17 mai 2026 / Voici un double album,composé de morceaux mystérieux comme des numéros de téléphone griffonés dans un carnet dont on a perdu le nom des abonnés. Et son auteur s’appelle Daniel Benyamin, avec un « y ».
"Y" comme la première lettre du mot Yugen (幽玄), ce concept esthétique japonais qui désigne une grâce profonde, mystérieuse et subtile. Il évoque la beauté de ce que l’on ressent sans pouvoir l’exprimer pleinement, une suggestion de l’infini cachée dans le silence, la pénombre et la solitude.

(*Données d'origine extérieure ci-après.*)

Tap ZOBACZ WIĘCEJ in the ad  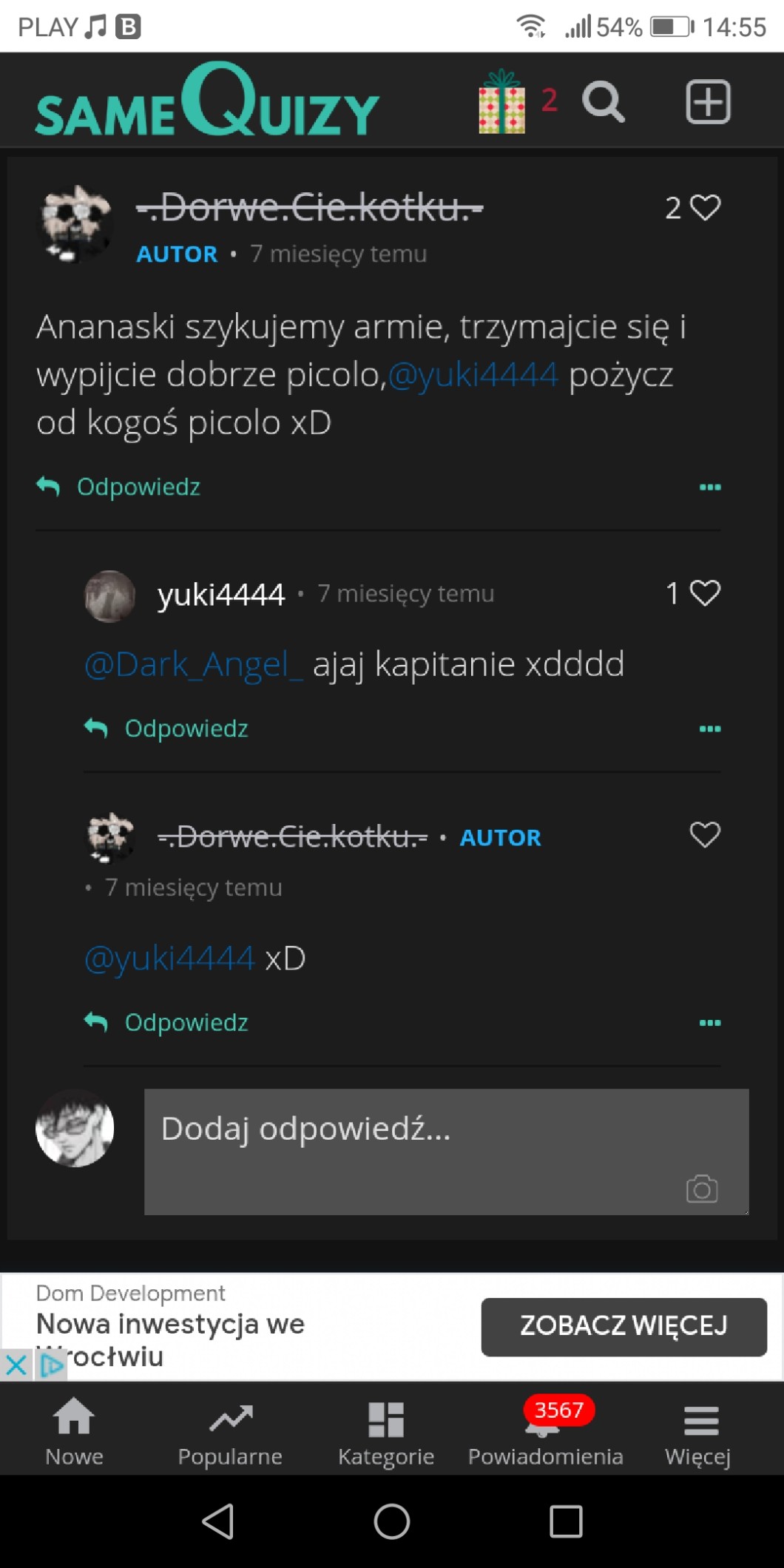tap(624, 1326)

Et si l’on cherche un mot purement français (et un peu plus espiègle), on pourrait aussi choisir Yéti : pour ce côté grand solitaire poilu qui fuit la civilisation et l’intelligence artificielle pour aller se cacher dans sa montagne, laissant derrière lui des empreintes de pas mystérieuses dans la neige.
Pour fabriquer Life After Music, Daniel Benyamin a donc fui les machines, les algorithmes et toutes ces choses qui calculent la tristesse sans jamais la ressentir. Le disque dont il a accouché semble divisé en quatre paysages distincts exprimant : la solitude, l’espace, la vie et le silence. On y trouve d’abord de la pop pour les gens qui marchent seuls sous la pluie en pensant à des détails insignifiants (et à Radiohead). Et puis, plus on avance dans l’album, plus la musique semble s’effacer, elle devient parfois presque abstraite, comme si Talk Talk vêtus de chemises de bûcheron et un Nick Cave juvénile jouaient ensemble de la guitare dans une bibliothèque vide, et ces moments sont les plus beaux de l’album.

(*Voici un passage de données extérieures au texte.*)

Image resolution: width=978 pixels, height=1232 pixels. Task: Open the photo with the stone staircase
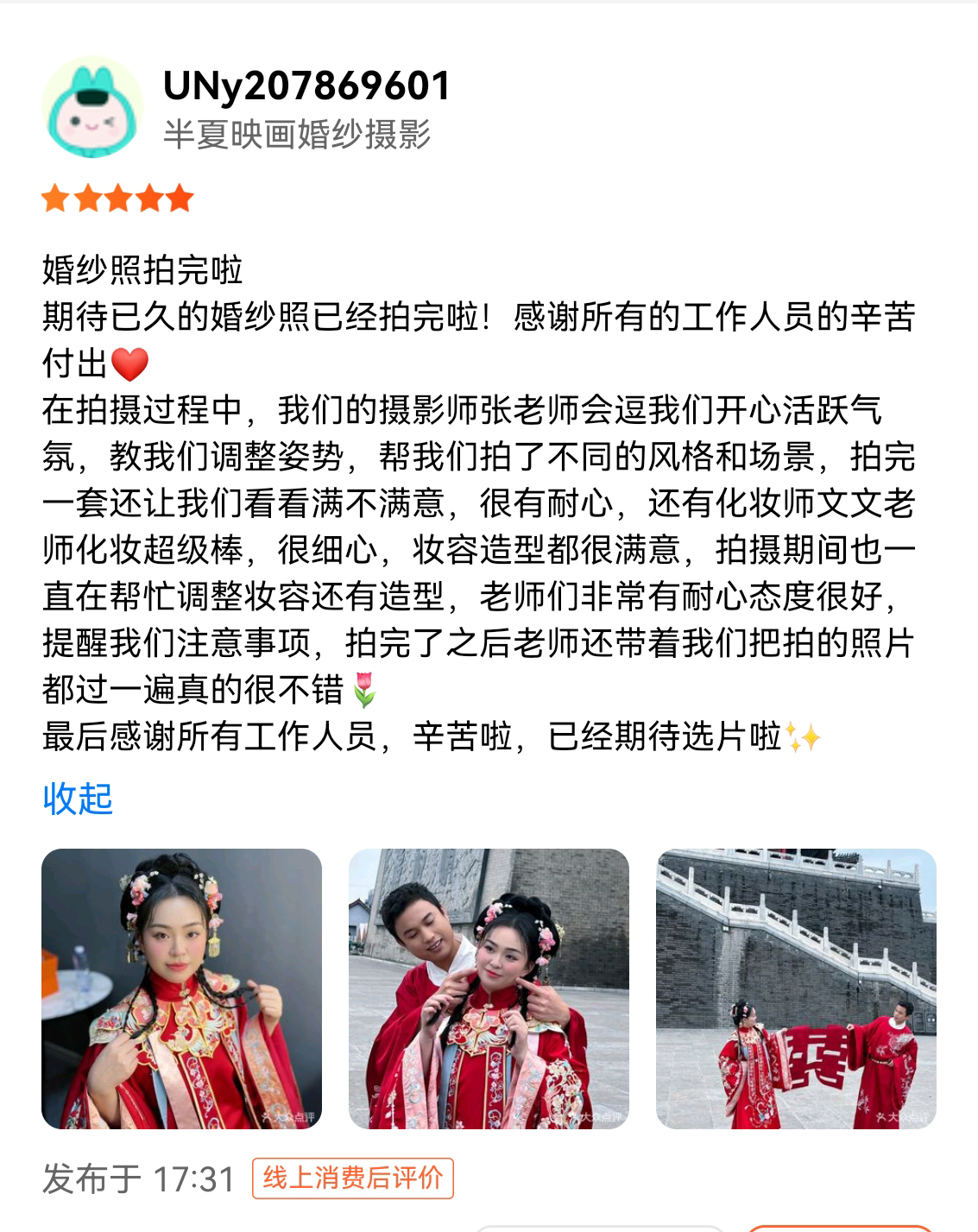click(x=796, y=989)
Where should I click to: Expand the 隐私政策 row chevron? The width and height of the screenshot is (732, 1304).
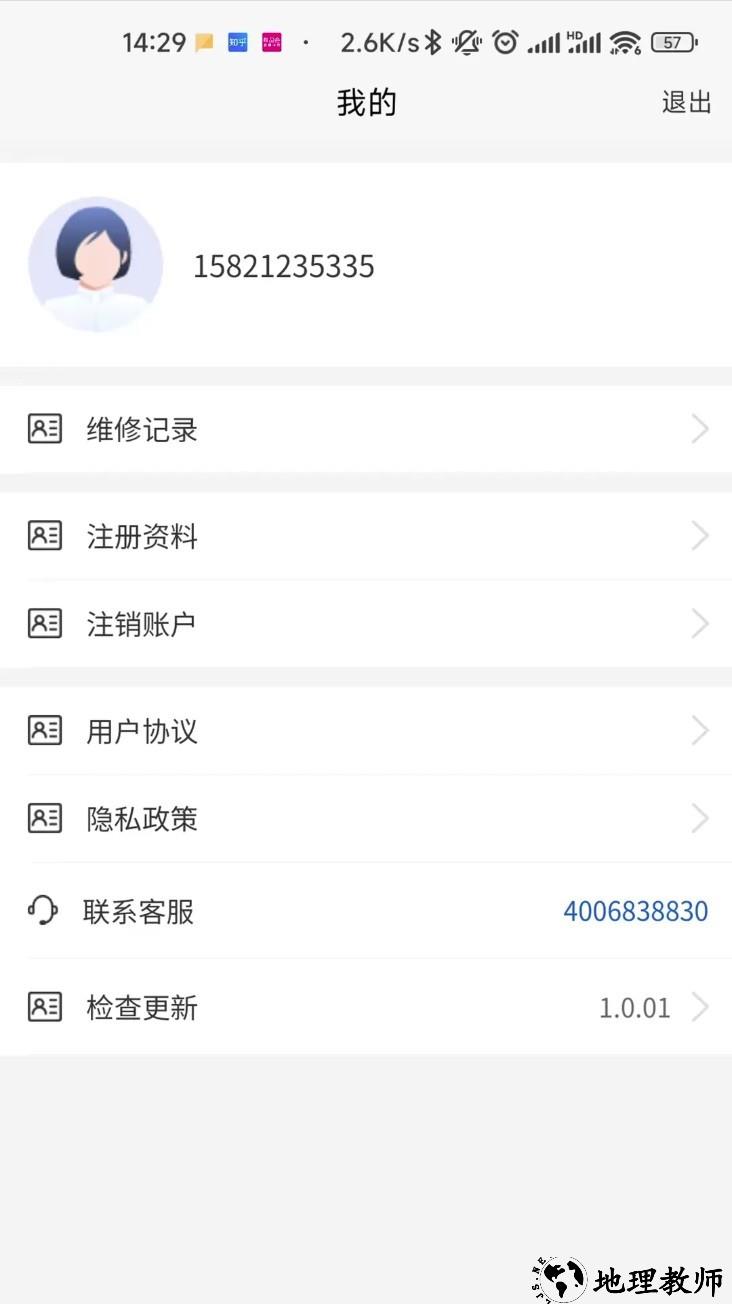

C’est un disque fait pour les gens qui ont le temps de rater leur train. Un manifeste en forme de boîte à cigares remplie de souvenirs accessibles sans WIFI. Avec une page arrachée de Tintin au Tibet et un flocon de neige fondu depuis longtemps mais qui a laissé une jolie trace sur le bois poussiéreux sur laquelle passer le bout du doigt.